Inês Teotónio Pereira
ionline em 9 Nov 2013 - 05:00

A principal razão de o choro das crianças ser uma arma muito mais eficaz que qualquer arma branca é que ninguém condena

Se eu fosse criança passava o dia a chorar: uma criança consegue tudo o que quer com o choro. Não precisa de ameaçar: chora e pronto. Nós, adultos, temos defesas para tudo, até para o terrorismo, mas para o terror do choro de uma criança ainda não. A ciência e a tecnologia não evoluíram o suficiente neste sentido. O choro delas é uma espécie de arma de destruição em massa que neutraliza tudo o que rodeia e dá cabo de qualquer inimigo; é uma espécie de arma branca das crianças mas mais eficaz. E por mais que tentemos perceber porque choram as crianças não conseguimos, não há forma de desvendar a raiz. Não há hipótese de enviar uma equipa de peritos para descobrir onde é fabricado o choro, como se fez no Iraque. É impossível, cada choro é um choro, único e irrepetível.

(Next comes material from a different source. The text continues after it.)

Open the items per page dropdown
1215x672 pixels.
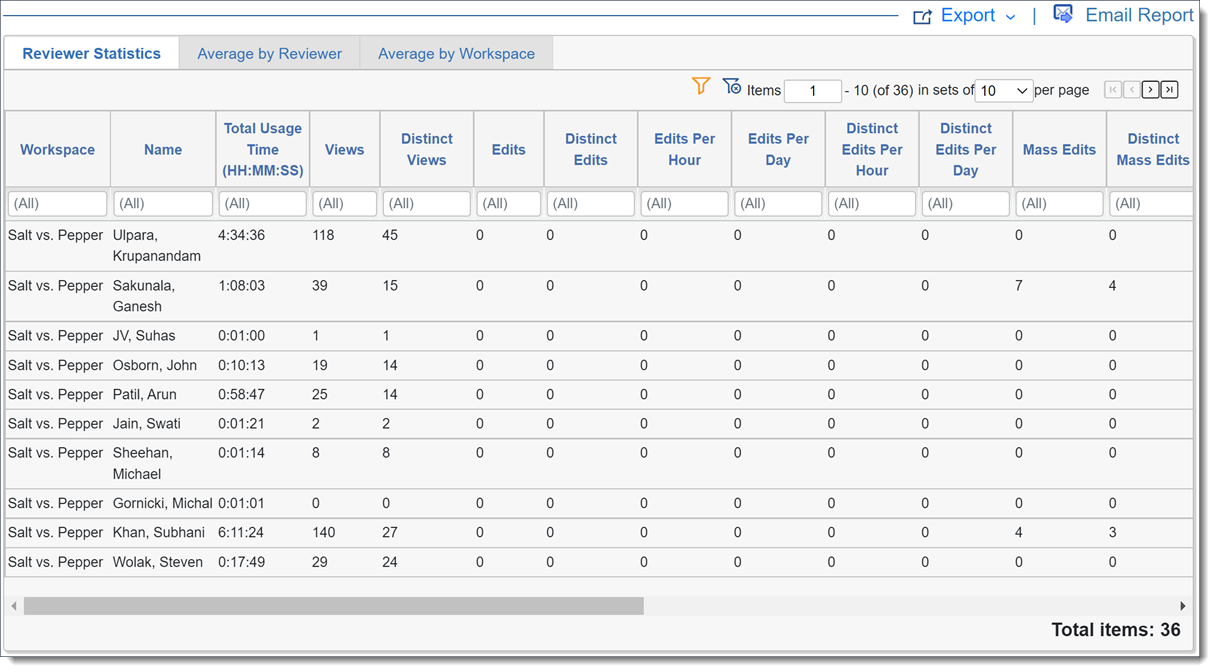click(x=1003, y=91)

Nós, adultos, perante a gritaria da criançada só queremos que elas se calem. A qualquer custo. Faz-nos imensa impressão ver os nossos filhos chorarem. Achamos ingenuamente que há uma razão sólida para eles chorarem, achamos que eles estão mesmo a sofrer e temos pena. Levamos mesmo a sério toda aquela gritaria, os beicinhos, a língua a badalar, etc. Nada mais errado. Uma criança não chora apenas quando sofre, ou quando se magoa, ou quando está com saudades dos pais. Nada disso. Ela consegue chorar porque lhe apetece e muitas vezes sem uma única lágrima. Tipo crocodilo. Elas não choram como os adultos, que choram a sério, por coisas sérias, porque sofrerem verdadeiramente apesar de não quererem chorar. As crianças, ao contrário, choram mesmo quando não lhes apetece nada chorar, mesmo quando não têm vontade. Choram porque sabem perfeitamente que chorar é o caminho mais rápido para conseguirem tudo aquilo que querem e passam anos a aperfeiçoar a técnica. As mais talentosas nem sequer precisam de chorar, basta um beicinho e é dinheiro em caixa, certinho.

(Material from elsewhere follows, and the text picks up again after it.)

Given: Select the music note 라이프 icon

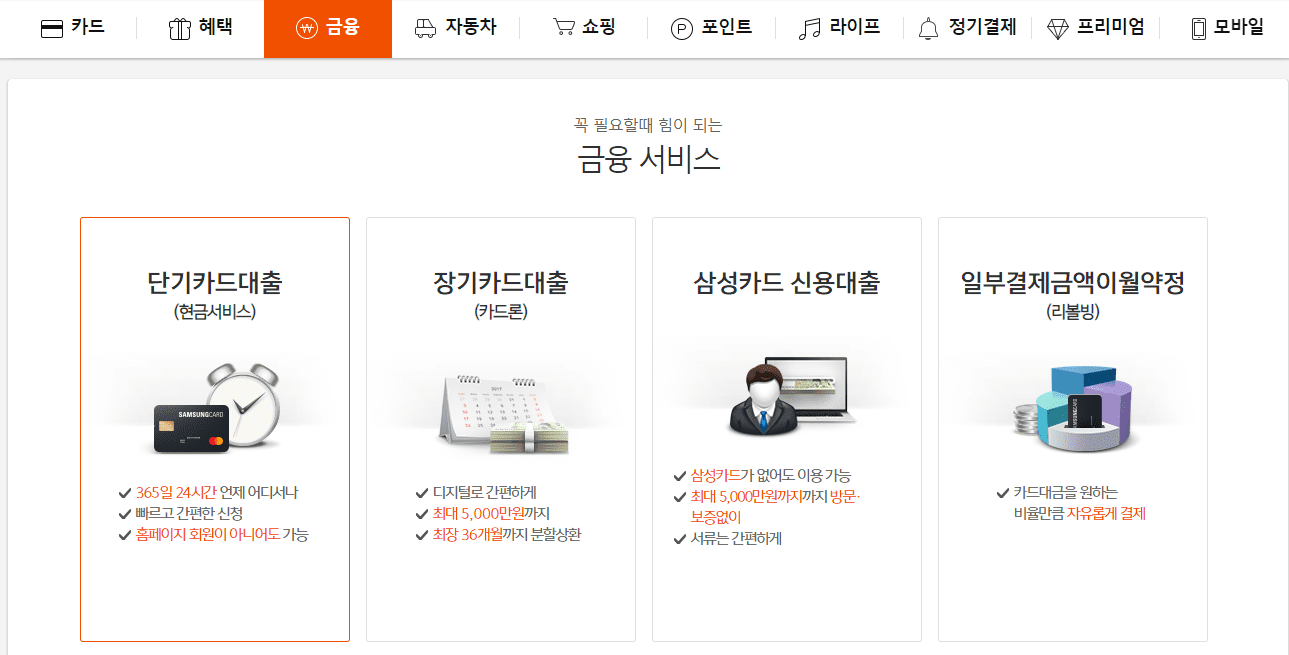Looking at the screenshot, I should [x=810, y=27].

A principal razão de o choro das crianças ser uma arma muito mais eficaz que qualquer arma branca é que ninguém condena. Não há condenação para o choro. Perante o choro consola-se, não se retalia; dá-se mimos, beijinhos, colo, chocolates ou qualquer coisa que os faça calar. Mas não há castigo. Ninguém é assim tão insensível. E elas sabem. Sabem desde o dia em que nasceram que a mais eficaz forma de comunicação com o mundo é o choro.
Enquanto as birras têm sempre um risco associado porque podem sempre acabar com uma palmada ou com um castigo, o choro não. O choro é o passaporte garantido para a felicidade. Uma criança que saiba chorar muito, que tenha nascido com essa competência, só vai onde quer, só come o que quer, só vai para a cama quando lhe apetece e tem nos pais uns escravos ao seu serviço. Tem uma infância verdadeiramente principesca.

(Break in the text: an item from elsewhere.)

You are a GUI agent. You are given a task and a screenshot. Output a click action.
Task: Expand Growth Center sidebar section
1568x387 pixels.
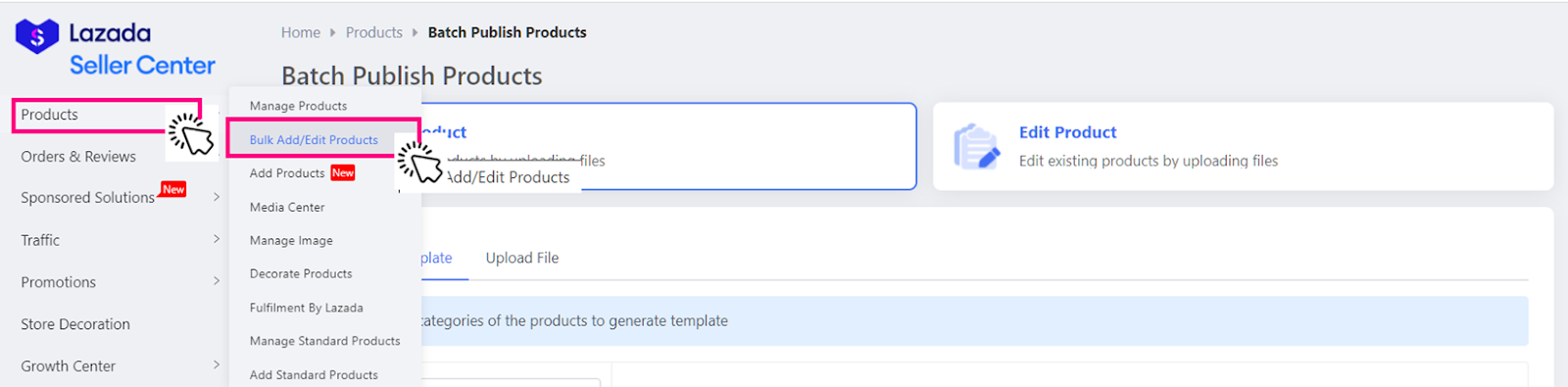pyautogui.click(x=120, y=365)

Ao fim destes anos todos, os pais ainda não aprenderam a relativizar o choro das crianças e o seu cérebro ainda não criou mecanismos de defesa para o suportar, apesar de existirem vários sinais que podiam, vá, melhorar as nossas condições de vida. Por exemplo, quando uma criança chora baixinho é porque o caso é grave, mas quando chora aos gritos ou o caso é mesmo grave, tipo agudo, e envolve sangue ou ossos partidos, ou é uma vil chantagem.
Uma vez perguntei ao meu filho porque é que ele estava chorar, ao que ele respondeu: "Porque ainda não sei falar bem." É simples.